Outside firm secures $200,000 school study

Winnipeg-based Proactive Information Services Inc. will assess programming at FH Collins Secondary School.

Winnipeg-based Proactive Information Services Inc. will assess programming at FH Collins Secondary School.

The $200,000 study was prompted by a $79,000 school facilities study by Victoria-based Hold Fast Consultants Inc., which recommended further study.

That report was based on a previous report.

The government commissioned the consulting firm “to review and make recommendations for the future facility needs … of FH Collins Secondary School,” reads Hold Fast’s executive summary.

Then the consultants recommended the Education department: “Review the program directions of FH Collins Secondary and prepare a vision for the future.”

Hold Fast bid on that second contract.

It didn’t get it.

“We’ve already had our first meeting and are into planning and consultation,” Education assistant deputy minister Christie Whitley said on Friday.

Last fall, five consulting companies bid on the project, including two Yukon groups, Whitehorse’s Emmerson Longlade Consulting Group and Watson Lake’s Enterprise Skills.

In early December, Emmerson Longlade was informed it didn’t meet the technical contract requirements, said a spokesperson.

Enterprise Skills could not be reached for comment.

The second study was necessary because the first one’s scope was too narrow, said Hold Fast president Bruce McAskill.

It looked at whether FH Collins should be rebuilt or refurbished. It also considered the possibility of building a school in Copper Ridge.

“But any new or refurbished school would have implications for other schools,” said McAskill.

“And it was necessary to determine the type of school the community wanted before making a final recommendation where it would be located or what kind of size it would be, and so on.

“There are too many factors that need to be taken into account and one of the significant factors was the impact of a new or refurbished school on neighbouring areas.

“This was not part of the original study.”

Whitley could not explain why the impact of a new or refurbished school on neighbouring areas was not part of the first feasibility study.

“I wasn’t here in the Yukon when they did that first study,” she said.

There have been feasibility studies done before, including one several years ago on FH Collins, said McAskill.

Hold Fast used the previous study to help compile its $79,000 FH Collins report, he said.

The new study is different, said Whitley.

“It will look at the programming that will be housed in any new facility so that the building is designed around the programming, rather than programming having to fit the building.”
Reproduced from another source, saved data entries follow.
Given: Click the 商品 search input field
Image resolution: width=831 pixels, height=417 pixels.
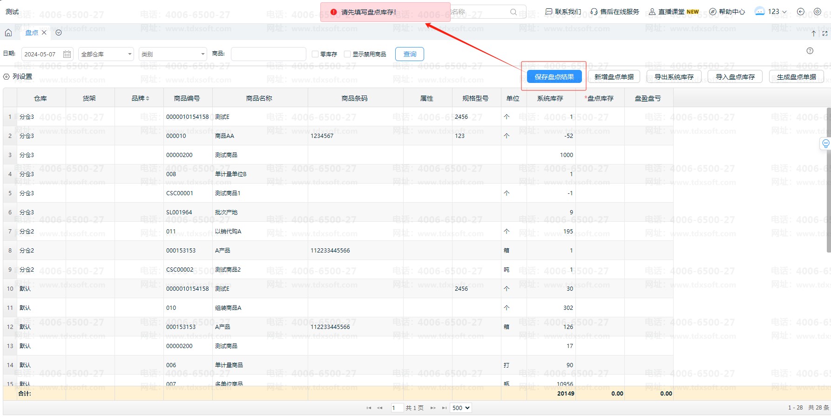Looking at the screenshot, I should point(268,54).
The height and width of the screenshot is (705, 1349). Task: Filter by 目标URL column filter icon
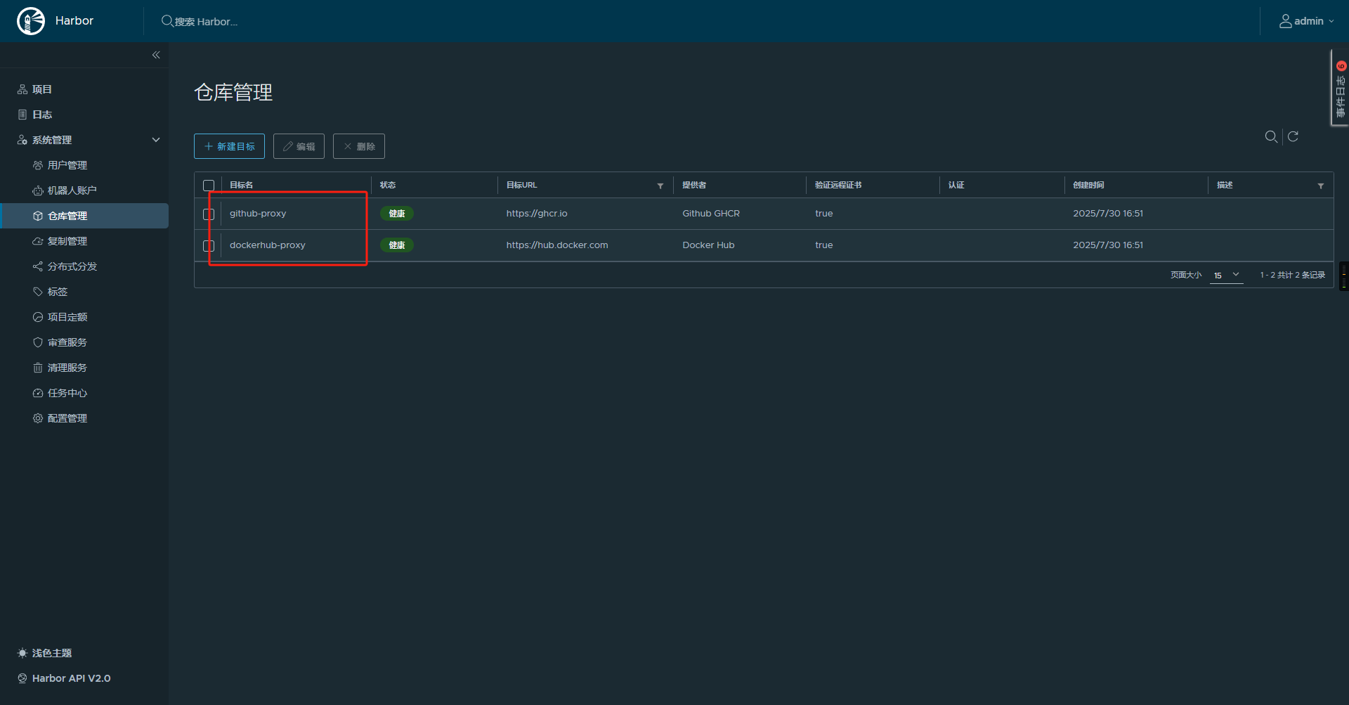(x=660, y=186)
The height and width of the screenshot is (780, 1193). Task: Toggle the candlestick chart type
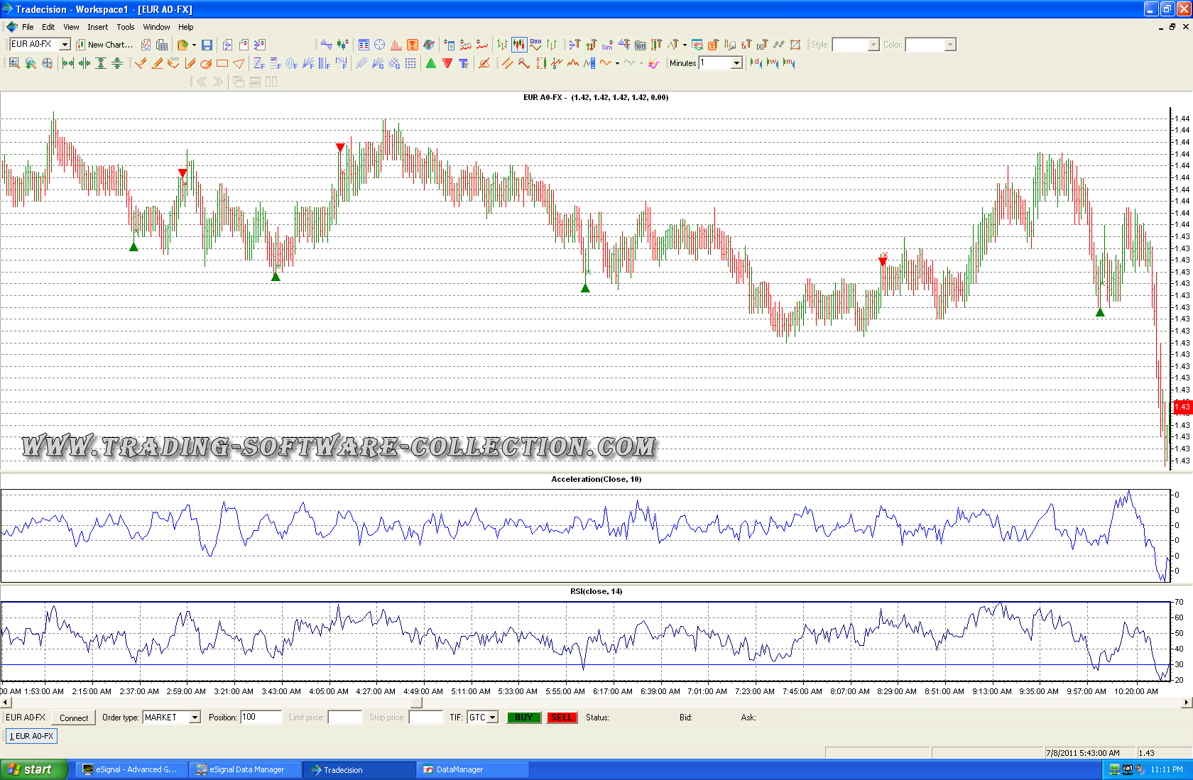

The plan is to broaden the programs already offered to include First Nations content, said Whitley.

“And, we want to bring First Nations context to Yukon programs, so those Yukoners who aren’t First Nations understand the First Nation reality that is part of our community.

“We want the new facility to really give us some flexibility in terms of meeting the needs of kids and the needs of community.”

FH Collins “has a huge variety of embedded issues,” said local consultant Gaye Hanson, citing aboriginal education challenges, the teen-moms’ centre and a French immersion program.

And there should be some local consultants working on the study, said Hanson, who didn’t bid on the project.

“But it’s not as simple as Outside firms are bad and inside firms are good,” she said.

“The difficulty with some of these things is the qualification of the consultants.

“With something this big I would never have gone with just a Yukon-based team.

“But the problem is, if you just have an Outside consulting team there’s nobody that has a clue as to the Yukon context.”

Hanson would like to see a consulting team comprised of locals and Outsiders.

Winnipeg’s Proactive is considering training some locals to help with consultation, said Whitley.

But that’s not the same as hiring local experts.

“When they go with an Outside team with no Yukon content, I sometimes worry the reason for that is they want to be able to tell the Outside consultants only what the bureaucrats want them to know,” said Hanson.

“So then they are in a situation where they can manipulate and drive the consultants in certain ways. While if there’s a Yukon consultant who’s been around for awhile, there might be an interesting sort of dialogue back and forth.”

There’s a lot at stake, said Hanson, who was recently the lead consultant on a national observation of band-operated federal schools.

“There’s very legitimate reasons why government needs to do this work and they’re fearful how it’s going to come out — the worry about what it’s going to say about our success or failure and how all this is shaping up.”

Yukon education is unique, she said.

“We have to be careful we don’t go and grab a best practice from somewhere else without any thought or adaptation to the Yukon context.

“We can’t just drag it in and say, ‘If it works in downtown Toronto it’s going to work in the Yukon.”

The territory’s population is scattered, said Hanson.

“We don’t have big chunks of kids with similar issues — we have one of these, two of those, four of these and they’re spread all over.”

Outside consultants need to be aware of this, she said.

“We’re living in a northern context that involves rural and remote areas, so that’s different. It involves very powerful self-governments and land claims with long-term implementations.”

In the communities, educators grapple with providing specialized services, she said.

“We’ve got kids that need educational psychological support and kids that need special educational intervention because of disabilities, and trying to get those education services to the communities is really difficult.

“So we need someone from here” on the consulting team, she said.

“Or someone who’s spent time here recently.”